Enumerations: how are they stored and other questions

This is just self-made exercise. Let's take an enumeration:

enum Message {
    Quit,
    Move { x: i32, y: i32 },
    // ...
}

I am exploring the quote below, without that much concern about the original context:

Rust sees that Message::Quit doesn’t need any space, (...)

First aspect: Does it have a value?

No value at all seems impossible. When we test in a match:

match instance {
    Message::Quit => //...
    /*...other variants ... */
}

it's comparing two values. So it is represented by a value, but as the text says, it may still not store a value, I suppose.

Second aspect: a simple model

Maybe an initial, simplified model of an enum instance could be

  1. Identity: A value for the enumeration variant, as shown below (a numeric Identifier)

    enum Enum {
    Baz,  // or Baz = 0
    Bar,   // or Bar = 1
    // etc
    }
    
  2. Data: for field-full Variants the data or a pointer to the data. Field-less have nothing.

Number 1. is also what I interpret from the enums::reference.

In this case, the reason why ::Quit would not take space is that it has no data, but not that there isn't any information about itself / its variant in memory (which seems ridiculous but who knows.) It's value would be, say, 0.

Third aspect: Variants with Data

How does it extend to field-full variants like Move(i32,i32)?

When we do a match would it be comparing:

  1. Something like a 2 assigned
  2. And then each number
match instance {
    // each is a "2"-id-match, 
    // then tests "data" fields
    Message::Move(1,2)=>// ...
    Message::Move(4,5)=>//...
    /*...other variants ... */
}

I'm just hoping for corrections, links or interesting considerations you would add.

The book has a section on this topic:

I don't think it replies any of the questions I raised. Can you let me know which, or where?
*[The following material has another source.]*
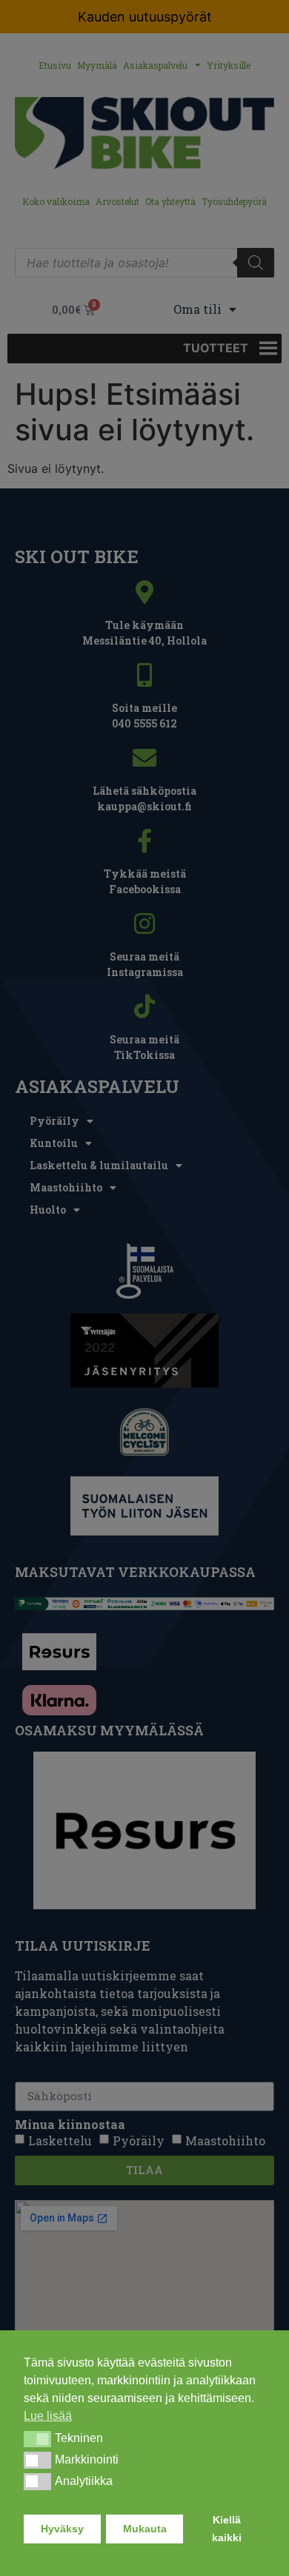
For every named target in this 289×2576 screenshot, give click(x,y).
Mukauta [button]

I did read this already.

A more precise statement would be that it doesn't need any space for its fields. “You have a Message::Enum” is itself some information that has to be stored somewhere.

This is accurate, except that:

  • We call the “identity” the “discriminant”. Reference.

    (Also, sometimes the discriminant can be stored in a way that combines it with a field, when the field has limited values it can take on; this is called the “niche optimization”. For example, in Option<&T>, the reference cannot be null (zero), so the None value is represented as zero in the same memory that would be the reference. This doesn’t change the semantics of an enum or how it is matched, but it means it takes up less space overall.)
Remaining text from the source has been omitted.